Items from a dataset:
┌──

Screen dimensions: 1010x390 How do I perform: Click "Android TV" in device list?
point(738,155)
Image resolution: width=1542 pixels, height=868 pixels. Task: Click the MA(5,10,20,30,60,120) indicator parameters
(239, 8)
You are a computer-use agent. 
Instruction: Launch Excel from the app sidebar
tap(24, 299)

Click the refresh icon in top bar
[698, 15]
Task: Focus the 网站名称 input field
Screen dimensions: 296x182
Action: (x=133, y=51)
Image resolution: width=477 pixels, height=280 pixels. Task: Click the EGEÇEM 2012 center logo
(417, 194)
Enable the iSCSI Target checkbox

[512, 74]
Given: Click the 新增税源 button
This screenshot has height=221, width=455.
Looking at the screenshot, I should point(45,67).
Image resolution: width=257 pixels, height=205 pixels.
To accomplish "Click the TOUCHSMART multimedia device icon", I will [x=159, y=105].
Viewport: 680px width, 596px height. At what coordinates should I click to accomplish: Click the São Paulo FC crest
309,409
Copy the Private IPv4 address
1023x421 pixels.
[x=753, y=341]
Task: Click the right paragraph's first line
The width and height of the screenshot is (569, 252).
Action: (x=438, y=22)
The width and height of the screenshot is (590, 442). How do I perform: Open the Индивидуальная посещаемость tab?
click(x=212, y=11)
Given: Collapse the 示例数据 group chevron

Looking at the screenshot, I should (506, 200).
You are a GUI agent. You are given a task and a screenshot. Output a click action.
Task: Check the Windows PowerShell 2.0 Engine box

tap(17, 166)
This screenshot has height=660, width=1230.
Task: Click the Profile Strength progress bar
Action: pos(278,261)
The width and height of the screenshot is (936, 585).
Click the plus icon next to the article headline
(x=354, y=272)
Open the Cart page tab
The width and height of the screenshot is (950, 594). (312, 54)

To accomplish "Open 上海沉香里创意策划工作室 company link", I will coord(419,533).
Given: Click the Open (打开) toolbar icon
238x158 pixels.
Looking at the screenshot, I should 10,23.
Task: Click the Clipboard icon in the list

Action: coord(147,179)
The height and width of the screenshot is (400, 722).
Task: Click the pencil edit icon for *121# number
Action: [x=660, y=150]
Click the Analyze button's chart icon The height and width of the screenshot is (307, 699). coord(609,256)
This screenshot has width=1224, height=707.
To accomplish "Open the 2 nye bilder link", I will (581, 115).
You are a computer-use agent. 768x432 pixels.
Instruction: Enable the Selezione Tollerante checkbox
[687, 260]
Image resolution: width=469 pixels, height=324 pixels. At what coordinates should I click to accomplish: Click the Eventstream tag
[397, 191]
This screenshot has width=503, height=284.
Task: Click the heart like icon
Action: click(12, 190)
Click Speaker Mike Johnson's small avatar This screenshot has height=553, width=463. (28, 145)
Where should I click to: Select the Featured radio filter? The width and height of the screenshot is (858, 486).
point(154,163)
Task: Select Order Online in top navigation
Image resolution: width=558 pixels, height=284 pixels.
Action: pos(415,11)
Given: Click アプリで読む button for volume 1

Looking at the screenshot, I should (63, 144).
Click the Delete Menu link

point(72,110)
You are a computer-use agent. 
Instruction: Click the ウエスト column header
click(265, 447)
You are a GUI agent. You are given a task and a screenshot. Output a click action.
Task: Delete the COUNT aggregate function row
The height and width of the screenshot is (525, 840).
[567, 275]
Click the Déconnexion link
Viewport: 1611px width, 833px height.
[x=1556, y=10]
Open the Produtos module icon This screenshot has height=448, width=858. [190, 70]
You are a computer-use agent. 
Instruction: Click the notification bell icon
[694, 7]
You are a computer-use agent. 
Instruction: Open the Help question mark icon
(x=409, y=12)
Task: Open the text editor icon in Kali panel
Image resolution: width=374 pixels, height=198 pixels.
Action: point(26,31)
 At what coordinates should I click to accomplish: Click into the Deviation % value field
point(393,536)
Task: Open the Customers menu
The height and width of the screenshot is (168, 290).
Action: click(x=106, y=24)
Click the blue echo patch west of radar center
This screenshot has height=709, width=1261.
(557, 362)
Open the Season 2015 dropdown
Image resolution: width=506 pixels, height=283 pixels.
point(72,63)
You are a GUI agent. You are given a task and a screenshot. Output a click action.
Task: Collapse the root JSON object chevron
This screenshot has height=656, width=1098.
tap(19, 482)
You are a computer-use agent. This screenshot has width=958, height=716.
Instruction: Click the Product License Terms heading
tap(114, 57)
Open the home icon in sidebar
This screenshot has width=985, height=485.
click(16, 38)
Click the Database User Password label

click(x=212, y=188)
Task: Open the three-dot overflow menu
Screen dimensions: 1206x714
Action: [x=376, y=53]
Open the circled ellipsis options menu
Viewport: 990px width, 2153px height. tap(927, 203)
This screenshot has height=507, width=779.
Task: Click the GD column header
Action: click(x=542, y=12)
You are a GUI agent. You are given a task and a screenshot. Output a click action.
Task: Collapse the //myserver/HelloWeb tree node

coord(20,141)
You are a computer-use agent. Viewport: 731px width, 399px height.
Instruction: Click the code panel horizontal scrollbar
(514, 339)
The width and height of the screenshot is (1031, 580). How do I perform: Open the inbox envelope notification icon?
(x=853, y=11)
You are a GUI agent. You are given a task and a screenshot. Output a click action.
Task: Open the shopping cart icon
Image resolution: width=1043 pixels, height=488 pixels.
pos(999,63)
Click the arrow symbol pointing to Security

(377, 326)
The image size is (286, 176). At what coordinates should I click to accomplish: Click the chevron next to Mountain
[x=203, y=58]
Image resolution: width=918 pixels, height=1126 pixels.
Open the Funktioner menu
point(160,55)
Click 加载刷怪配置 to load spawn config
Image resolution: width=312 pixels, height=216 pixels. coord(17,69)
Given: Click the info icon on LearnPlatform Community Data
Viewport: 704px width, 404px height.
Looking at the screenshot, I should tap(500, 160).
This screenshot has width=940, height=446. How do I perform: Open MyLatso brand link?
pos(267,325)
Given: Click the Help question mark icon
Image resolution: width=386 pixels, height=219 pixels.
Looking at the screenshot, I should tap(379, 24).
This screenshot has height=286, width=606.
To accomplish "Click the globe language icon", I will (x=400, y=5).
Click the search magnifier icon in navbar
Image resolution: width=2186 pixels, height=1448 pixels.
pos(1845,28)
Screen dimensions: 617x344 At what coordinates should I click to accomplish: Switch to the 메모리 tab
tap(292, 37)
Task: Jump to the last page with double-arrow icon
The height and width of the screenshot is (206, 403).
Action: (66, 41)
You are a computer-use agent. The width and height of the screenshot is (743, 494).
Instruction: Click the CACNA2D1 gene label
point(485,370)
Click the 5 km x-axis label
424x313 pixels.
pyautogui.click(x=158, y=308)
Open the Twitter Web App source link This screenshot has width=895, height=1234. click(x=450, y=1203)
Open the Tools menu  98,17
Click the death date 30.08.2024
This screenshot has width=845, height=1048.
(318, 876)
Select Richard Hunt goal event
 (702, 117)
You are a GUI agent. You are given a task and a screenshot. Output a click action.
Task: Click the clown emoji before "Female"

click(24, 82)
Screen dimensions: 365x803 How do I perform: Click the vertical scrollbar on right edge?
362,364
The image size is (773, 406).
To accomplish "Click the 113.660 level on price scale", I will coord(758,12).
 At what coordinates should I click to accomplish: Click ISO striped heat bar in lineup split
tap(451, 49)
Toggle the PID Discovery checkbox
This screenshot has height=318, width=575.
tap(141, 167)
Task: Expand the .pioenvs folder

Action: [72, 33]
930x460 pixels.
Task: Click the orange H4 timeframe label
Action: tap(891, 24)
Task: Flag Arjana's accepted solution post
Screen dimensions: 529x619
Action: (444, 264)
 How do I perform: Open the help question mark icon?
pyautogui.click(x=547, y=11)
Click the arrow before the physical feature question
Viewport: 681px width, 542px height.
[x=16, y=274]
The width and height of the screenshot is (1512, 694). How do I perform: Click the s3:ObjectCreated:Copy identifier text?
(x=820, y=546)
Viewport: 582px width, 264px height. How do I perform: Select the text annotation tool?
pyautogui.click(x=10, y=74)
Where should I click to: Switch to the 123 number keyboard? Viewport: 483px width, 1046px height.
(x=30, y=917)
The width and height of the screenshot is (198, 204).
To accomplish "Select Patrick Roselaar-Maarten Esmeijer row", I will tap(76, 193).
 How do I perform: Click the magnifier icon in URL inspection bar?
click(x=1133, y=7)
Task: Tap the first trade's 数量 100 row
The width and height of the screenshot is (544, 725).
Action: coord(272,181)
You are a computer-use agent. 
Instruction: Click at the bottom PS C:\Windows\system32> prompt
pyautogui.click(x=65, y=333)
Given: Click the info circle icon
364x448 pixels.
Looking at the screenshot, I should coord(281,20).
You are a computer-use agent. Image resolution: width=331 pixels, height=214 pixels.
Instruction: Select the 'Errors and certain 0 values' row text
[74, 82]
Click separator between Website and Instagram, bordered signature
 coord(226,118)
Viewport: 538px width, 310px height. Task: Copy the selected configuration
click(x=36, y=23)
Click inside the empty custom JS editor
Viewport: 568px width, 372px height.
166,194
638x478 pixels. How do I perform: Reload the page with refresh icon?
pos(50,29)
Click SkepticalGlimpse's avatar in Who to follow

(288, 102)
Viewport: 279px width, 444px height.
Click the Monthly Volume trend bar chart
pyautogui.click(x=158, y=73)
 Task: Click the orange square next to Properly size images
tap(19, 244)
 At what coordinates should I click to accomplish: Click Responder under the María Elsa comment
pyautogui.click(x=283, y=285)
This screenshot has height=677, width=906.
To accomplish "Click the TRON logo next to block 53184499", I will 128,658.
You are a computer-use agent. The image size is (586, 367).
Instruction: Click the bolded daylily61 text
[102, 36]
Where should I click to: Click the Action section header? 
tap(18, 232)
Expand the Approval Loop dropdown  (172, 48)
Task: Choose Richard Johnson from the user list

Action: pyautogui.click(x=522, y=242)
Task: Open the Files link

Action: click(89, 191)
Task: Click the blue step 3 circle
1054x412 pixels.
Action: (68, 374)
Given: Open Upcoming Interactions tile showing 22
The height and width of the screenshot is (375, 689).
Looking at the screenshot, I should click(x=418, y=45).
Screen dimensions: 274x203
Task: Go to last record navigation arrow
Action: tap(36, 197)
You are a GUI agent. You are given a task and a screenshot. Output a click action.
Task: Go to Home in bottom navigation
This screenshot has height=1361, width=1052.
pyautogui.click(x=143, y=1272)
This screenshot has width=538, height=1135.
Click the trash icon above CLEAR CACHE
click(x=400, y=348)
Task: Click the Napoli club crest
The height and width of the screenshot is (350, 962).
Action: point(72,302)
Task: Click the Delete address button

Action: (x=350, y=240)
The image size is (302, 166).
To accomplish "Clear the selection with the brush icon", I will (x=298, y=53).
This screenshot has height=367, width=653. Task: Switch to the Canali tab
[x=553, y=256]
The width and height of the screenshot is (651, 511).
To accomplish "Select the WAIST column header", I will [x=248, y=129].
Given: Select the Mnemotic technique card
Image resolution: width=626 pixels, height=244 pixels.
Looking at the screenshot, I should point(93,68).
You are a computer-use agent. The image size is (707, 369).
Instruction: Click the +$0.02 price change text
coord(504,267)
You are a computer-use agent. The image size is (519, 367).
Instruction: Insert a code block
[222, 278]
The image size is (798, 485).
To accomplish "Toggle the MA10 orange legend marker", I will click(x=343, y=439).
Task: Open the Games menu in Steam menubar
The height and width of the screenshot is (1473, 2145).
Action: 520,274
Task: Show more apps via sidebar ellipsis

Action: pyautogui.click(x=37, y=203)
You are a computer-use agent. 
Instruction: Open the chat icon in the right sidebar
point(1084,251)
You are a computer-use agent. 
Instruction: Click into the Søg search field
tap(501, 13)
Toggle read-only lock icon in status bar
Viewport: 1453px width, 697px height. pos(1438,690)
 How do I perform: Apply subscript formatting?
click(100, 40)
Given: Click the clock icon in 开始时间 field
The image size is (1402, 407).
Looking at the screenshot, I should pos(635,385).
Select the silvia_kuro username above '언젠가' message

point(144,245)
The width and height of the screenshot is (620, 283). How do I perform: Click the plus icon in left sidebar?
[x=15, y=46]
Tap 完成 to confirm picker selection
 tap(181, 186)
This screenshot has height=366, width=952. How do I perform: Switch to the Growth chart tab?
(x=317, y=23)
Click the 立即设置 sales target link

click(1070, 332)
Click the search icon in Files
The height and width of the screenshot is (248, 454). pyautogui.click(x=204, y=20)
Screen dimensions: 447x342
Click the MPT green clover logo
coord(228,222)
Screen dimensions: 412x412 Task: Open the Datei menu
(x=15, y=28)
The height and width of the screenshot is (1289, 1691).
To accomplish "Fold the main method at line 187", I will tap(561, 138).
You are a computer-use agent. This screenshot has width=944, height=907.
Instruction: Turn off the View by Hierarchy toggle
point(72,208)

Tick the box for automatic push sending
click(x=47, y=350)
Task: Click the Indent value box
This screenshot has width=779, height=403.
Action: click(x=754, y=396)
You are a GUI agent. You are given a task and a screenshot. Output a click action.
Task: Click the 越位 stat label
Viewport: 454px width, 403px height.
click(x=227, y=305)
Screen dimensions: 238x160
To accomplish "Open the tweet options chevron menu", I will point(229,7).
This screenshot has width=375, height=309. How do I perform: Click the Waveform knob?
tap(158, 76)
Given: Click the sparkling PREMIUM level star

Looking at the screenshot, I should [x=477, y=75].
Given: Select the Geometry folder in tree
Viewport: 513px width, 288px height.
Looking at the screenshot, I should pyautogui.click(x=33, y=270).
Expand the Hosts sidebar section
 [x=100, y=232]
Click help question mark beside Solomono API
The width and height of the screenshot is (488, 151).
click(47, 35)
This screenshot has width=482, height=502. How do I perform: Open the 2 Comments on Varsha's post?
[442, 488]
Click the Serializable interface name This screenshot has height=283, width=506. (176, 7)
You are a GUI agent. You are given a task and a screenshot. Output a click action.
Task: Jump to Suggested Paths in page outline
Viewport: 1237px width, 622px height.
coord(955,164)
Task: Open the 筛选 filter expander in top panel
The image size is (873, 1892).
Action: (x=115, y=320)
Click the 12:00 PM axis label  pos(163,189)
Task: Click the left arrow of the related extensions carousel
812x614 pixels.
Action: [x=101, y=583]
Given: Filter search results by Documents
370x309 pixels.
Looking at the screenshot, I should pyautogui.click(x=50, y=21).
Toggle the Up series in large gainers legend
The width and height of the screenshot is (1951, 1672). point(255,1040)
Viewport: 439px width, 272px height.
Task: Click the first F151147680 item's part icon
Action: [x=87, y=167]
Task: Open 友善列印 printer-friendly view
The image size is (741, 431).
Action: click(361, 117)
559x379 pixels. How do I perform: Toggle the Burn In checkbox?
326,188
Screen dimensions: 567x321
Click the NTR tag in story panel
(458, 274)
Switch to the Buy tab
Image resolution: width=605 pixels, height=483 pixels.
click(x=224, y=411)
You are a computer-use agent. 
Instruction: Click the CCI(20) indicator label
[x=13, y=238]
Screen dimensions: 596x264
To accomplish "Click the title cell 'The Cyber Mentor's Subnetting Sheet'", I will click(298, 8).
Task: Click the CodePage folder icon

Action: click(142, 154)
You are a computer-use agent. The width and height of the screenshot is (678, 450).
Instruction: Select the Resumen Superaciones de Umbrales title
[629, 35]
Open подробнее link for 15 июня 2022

└──

* Your assignment
Copy out every line from the data above in which the word "Jump" occurs.

* Your solution
Task: Jump to the last page with double-arrow icon
Task: Jump to Suggested Paths in page outline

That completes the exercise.